Third quarter 2018 financial results
- Net income attributable to common shares of $928 million or $1.02 per common share
- Comparable earnings of $902 million or $1.00 per common share
- Comparable earnings before interest, taxes, depreciation and amortization of $2.1 billion
- Net cash provided by operations of $1.3 billion
- Comparable funds generated from operations of $1.6 billion
- Comparable distributable cash flow of $1.4 billion or $1.56 per common share reflecting only non-recoverable maintenance capital expenditures
- Declared a quarterly dividend of $0.69 per common share for the quarter ending December 31, 2018
- Announced that we will proceed with construction of the $6.2 billion Coastal GasLink pipeline project
- Announced $1.5 billion NGTL 2022 Expansion Program
- Bruce Power submitted a final estimate for the Unit 6 Major Component Replacement (MCR) program to the Independent Electricity System Operator (IESO) in September 2018; we expect to invest approximately $2.2 billion in this and the ongoing Asset Management program through 2023
- Issued $1.0 billion of 10- and 30-year fixed-rate medium-term notes in July 2018
- Raised US$1.4 billion of 10- and 30-year fixed-rate senior notes in October 2018
- Completed the sale of our interests in Cartier Wind for approximately $630 million in October 2018
- Expect to be reimbursed for $399 million of Coastal GasLink pre-development costs in fourth quarter 2018.
"During the third quarter of 2018, our diversified portfolio of critical energy infrastructure assets continued to perform extremely well," said Russ Girling, TransCanada's president and chief executive officer. "Comparable earnings of $1.00 per share increased 43 per cent compared to the same period last year reflecting the strong performance of our legacy assets, contributions from approximately $7 billion of growth projects that entered service over the last twelve months and the positive impact of U.S. Tax Reform. For the nine months ended September 30, 2018, comparable earnings were $2.82 per share, an increase of 24 per cent over the same period last year despite the sale of our U.S. Northeast power generation and Ontario solar assets in 2017 and necessary financing activities that have us on track to return to long-term targeted credit metrics post the Columbia acquisition."
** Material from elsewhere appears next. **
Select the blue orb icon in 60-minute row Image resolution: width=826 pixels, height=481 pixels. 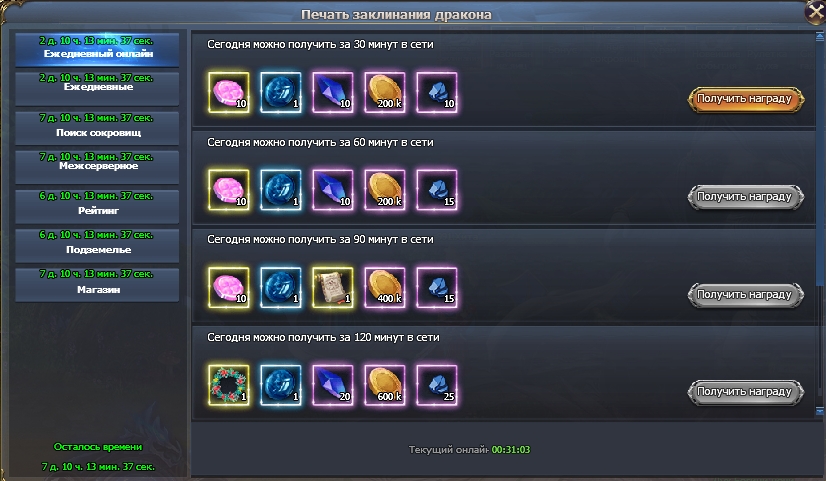281,190
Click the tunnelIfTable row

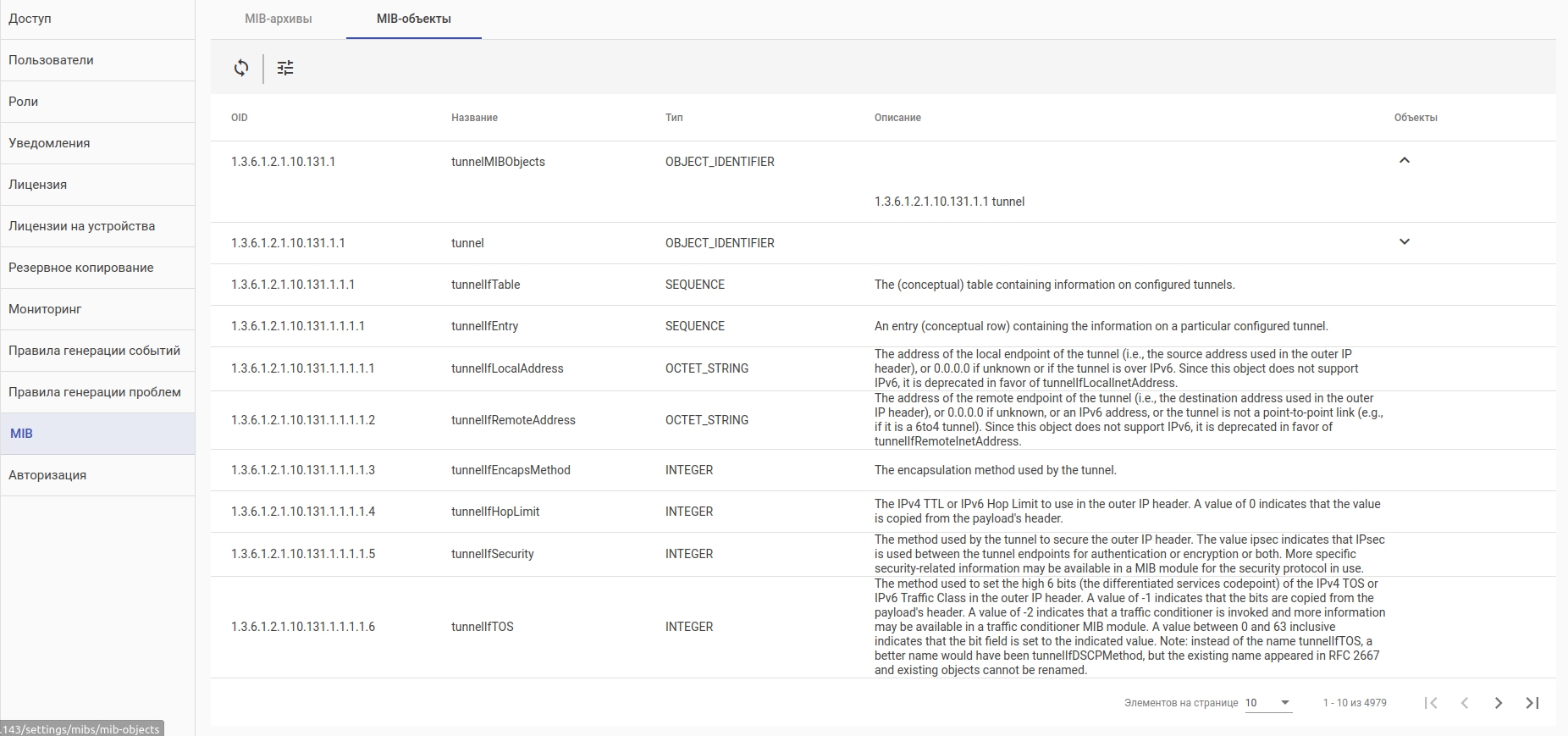[486, 285]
"With our existing asset portfolio benefiting from strong underlying market fundamentals and approximately $36 billion of secured growth projects underway including Coastal GasLink, NGTL's 2022 expansion program and Bruce Power's Unit 6 refurbishment, earnings and cash flow are forecast to continue to rise. This is expected to support annual dividend growth of eight to ten per cent through 2021,” added Girling. "With approximately $10 billion of new projects expected to enter service by early 2019, we are well positioned to fund the remainder of our secured growth program through internally generated cash flow, access to capital markets and further portfolio management activities. Through the end of October, we placed approximately $6.1 billion of long-term debt on compelling terms and raised approximately $2.0 billion of common equity through our dividend reinvestment plan and at-the-market program. We also completed the sale of our interests in the Cartier Wind power facilities for proceeds of approximately $630 million and expect to be reimbursed for approximately $400 million of Coastal GasLink pre-development costs. Collectively these initiatives have raised $9.1 billion which, when combined with our growing internally generated cash flow, means our 2018 financing requirements are fully funded. We view ATM issuance as being complete at this time while our dividend reinvestment plan will operate for some portion of 2019. Going forward, we will continue to evaluate share count growth against further portfolio management activities."
"Looking ahead, we continue to methodically advance more than $20 billion of projects under development including Keystone XL and the Bruce Power life extension agreement. Success in advancing these and/or other growth initiatives associated with our vast, well-positioned North American footprint could extend our growth outlook well into the next decade," concluded Girling.